Start of Records shown
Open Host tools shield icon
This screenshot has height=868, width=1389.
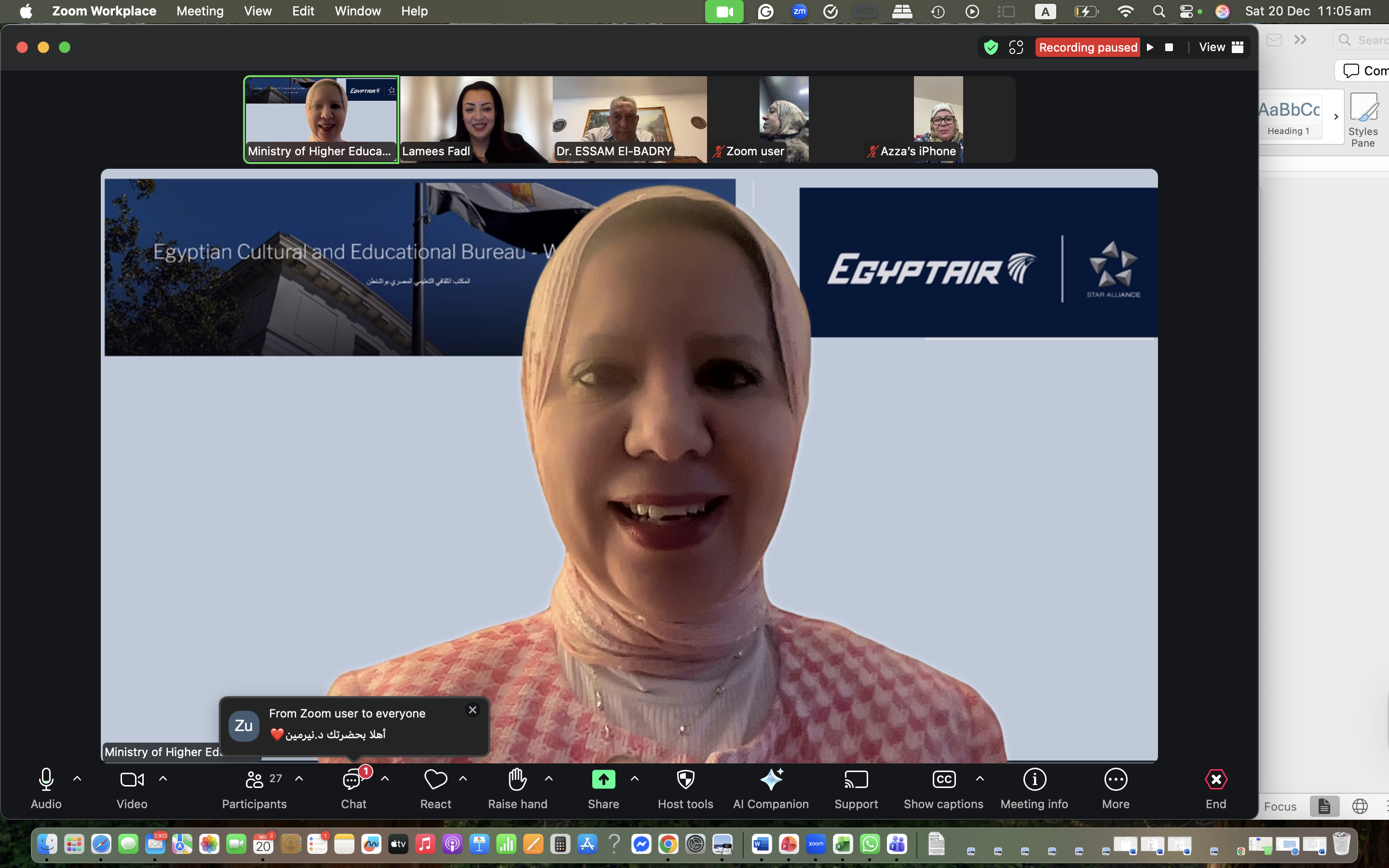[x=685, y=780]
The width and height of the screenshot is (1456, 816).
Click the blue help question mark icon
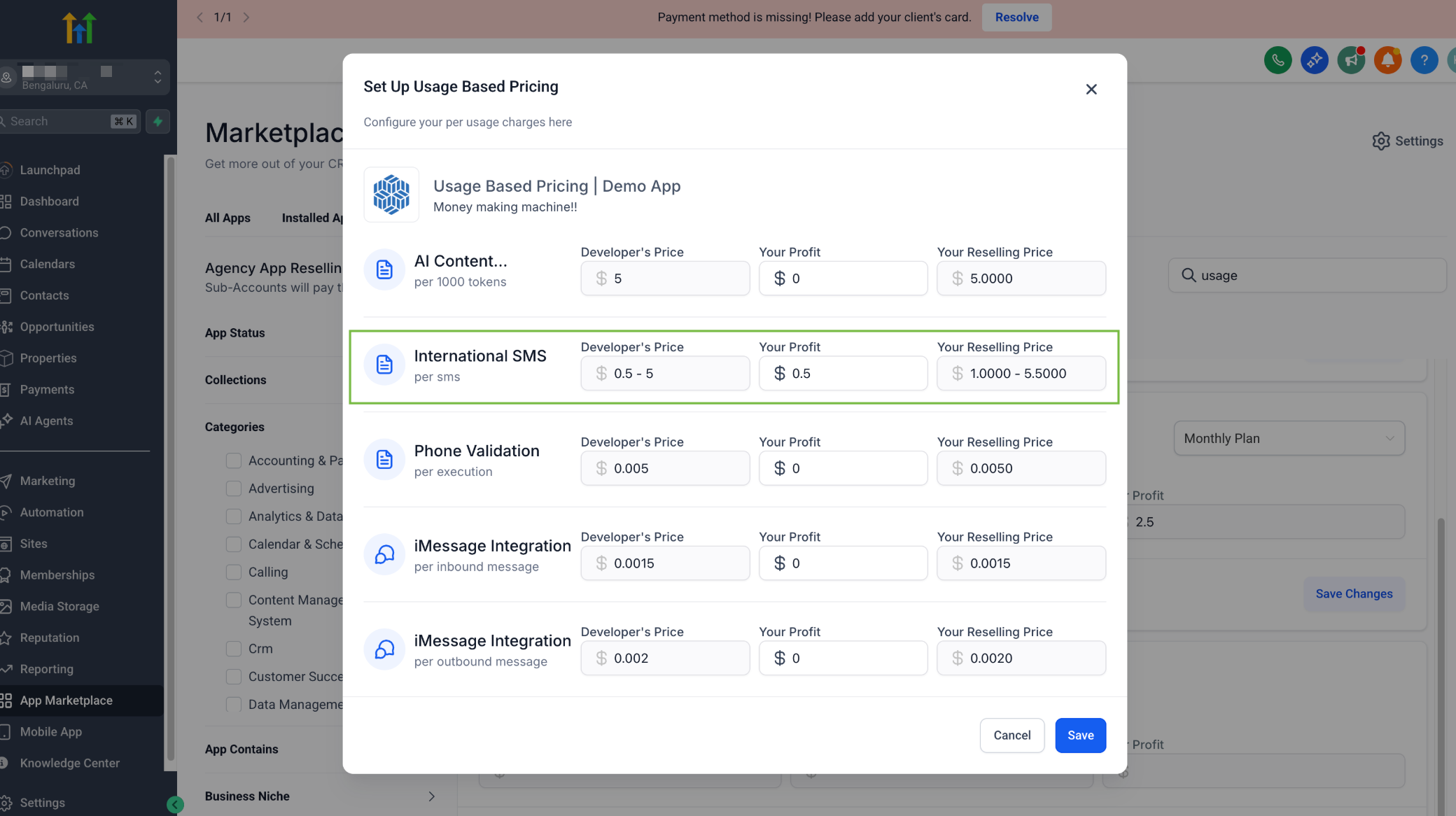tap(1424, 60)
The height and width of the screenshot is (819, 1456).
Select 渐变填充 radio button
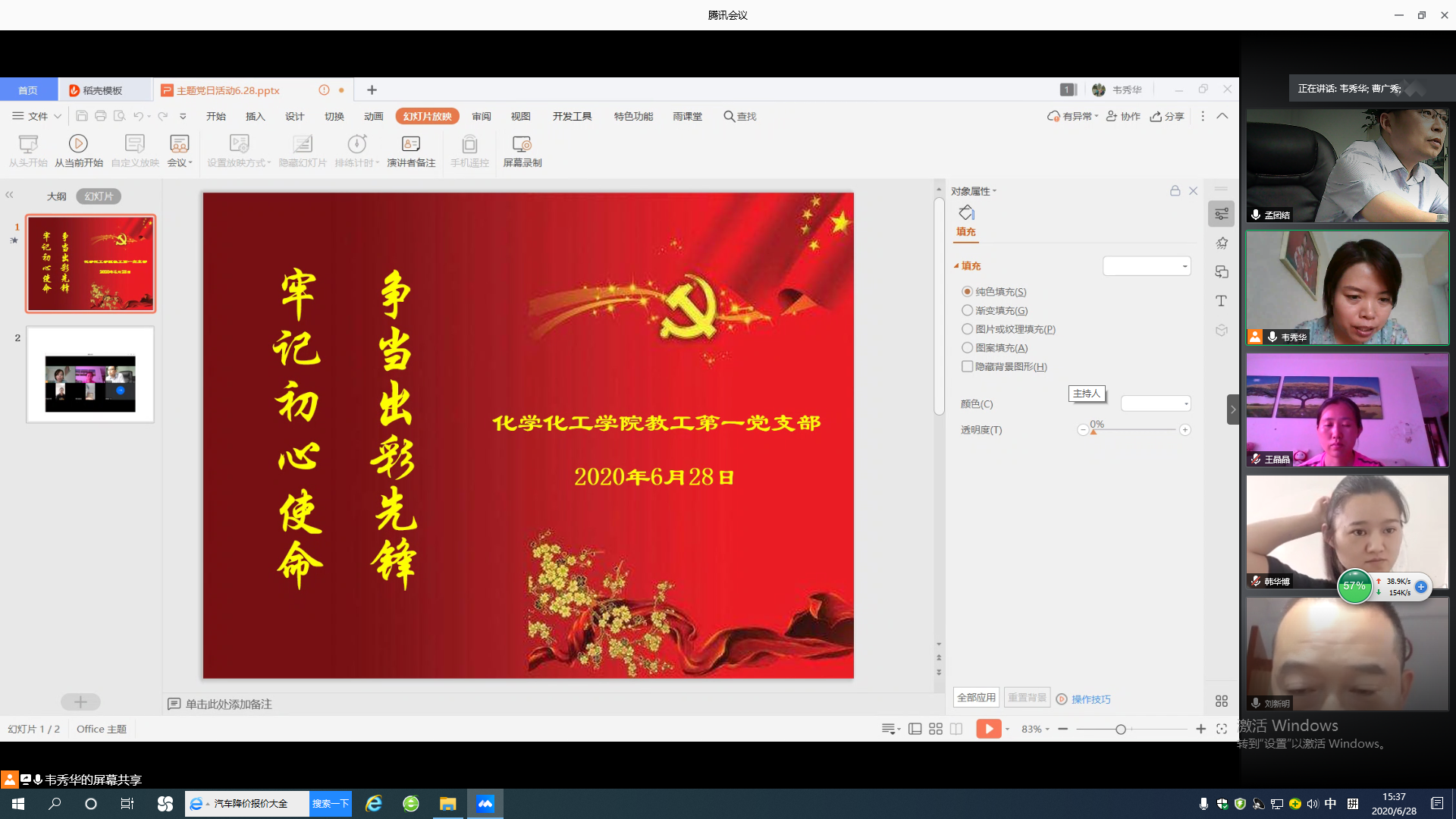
End of Records shown
- What this task involves -
Give back every record above word for word; the pictures have no place in it.

- Solution -
Open Host tools shield icon
This screenshot has height=868, width=1389.
[x=685, y=780]
The width and height of the screenshot is (1456, 816).
Click the blue help question mark icon
tap(1424, 60)
The height and width of the screenshot is (819, 1456).
Select 渐变填充 radio button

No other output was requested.